TASK GOAL: Look through the entries below and report every line that has "dropdown".

DATA IN THIS EXERCISE:
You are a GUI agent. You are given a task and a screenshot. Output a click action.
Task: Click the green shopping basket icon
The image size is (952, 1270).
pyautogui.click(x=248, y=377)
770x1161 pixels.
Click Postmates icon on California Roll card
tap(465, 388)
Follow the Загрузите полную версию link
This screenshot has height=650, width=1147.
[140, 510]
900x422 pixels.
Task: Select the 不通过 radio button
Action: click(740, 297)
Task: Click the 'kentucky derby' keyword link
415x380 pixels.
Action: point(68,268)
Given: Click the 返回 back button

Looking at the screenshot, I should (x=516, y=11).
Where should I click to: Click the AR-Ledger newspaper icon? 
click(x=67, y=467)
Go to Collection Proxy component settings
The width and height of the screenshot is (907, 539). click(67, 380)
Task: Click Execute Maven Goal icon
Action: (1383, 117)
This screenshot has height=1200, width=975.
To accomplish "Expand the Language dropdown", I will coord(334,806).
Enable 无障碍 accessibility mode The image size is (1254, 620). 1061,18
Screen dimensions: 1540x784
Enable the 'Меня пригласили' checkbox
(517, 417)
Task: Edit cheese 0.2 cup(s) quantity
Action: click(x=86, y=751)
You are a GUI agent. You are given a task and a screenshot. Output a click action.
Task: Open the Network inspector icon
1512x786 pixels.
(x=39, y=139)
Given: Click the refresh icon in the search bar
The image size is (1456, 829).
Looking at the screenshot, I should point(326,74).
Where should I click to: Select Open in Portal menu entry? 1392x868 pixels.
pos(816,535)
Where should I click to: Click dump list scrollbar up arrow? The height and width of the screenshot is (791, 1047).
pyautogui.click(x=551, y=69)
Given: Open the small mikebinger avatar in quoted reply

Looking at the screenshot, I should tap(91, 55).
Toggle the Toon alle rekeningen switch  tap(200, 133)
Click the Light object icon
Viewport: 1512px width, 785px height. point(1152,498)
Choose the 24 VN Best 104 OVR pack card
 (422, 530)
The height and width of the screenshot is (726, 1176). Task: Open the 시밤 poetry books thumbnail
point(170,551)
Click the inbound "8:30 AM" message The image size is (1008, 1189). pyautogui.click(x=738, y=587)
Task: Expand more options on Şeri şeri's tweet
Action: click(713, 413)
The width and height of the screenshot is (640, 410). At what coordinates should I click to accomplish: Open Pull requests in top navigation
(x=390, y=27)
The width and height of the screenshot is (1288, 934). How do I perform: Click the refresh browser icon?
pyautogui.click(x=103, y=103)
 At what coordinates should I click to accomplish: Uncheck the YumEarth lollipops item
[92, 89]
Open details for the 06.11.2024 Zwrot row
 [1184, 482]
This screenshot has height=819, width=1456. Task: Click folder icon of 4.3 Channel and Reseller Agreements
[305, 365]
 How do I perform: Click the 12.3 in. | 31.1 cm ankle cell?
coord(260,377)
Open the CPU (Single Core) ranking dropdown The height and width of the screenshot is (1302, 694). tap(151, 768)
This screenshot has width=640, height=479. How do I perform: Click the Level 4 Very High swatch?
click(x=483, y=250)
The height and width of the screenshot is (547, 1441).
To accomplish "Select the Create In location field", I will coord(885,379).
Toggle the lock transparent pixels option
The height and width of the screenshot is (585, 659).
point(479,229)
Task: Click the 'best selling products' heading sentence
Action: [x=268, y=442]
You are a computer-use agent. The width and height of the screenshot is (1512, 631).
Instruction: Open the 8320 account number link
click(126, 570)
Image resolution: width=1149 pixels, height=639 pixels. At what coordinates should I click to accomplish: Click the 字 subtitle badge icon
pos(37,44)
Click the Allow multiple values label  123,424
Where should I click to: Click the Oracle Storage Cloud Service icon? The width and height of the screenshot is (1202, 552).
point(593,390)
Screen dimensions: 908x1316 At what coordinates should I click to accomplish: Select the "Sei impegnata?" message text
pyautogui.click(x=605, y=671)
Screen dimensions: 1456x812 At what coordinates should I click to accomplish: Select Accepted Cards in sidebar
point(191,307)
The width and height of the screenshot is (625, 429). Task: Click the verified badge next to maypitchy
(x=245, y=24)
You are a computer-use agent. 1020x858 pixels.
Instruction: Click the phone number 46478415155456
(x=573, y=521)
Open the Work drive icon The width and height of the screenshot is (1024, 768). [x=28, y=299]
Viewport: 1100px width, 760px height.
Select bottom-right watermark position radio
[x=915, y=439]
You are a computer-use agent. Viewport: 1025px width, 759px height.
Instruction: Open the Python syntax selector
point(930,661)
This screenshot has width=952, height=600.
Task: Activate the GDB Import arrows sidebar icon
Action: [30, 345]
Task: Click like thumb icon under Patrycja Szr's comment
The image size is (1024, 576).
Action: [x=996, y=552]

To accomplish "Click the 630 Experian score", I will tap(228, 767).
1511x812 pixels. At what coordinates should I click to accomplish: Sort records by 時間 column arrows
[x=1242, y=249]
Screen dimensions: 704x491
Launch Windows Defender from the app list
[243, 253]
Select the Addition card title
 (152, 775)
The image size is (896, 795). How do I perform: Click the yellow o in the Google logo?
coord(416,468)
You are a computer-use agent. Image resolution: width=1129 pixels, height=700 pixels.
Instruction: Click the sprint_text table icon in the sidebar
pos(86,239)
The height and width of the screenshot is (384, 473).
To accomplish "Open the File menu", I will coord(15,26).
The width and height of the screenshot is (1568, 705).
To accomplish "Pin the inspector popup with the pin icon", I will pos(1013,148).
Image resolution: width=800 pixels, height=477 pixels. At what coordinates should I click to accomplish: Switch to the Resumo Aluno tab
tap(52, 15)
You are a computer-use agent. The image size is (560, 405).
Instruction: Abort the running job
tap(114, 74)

ANSWER SPACE:
To accomplish "Expand the Language dropdown", I will coord(334,806).
Open the CPU (Single Core) ranking dropdown The height and width of the screenshot is (1302, 694). tap(151, 768)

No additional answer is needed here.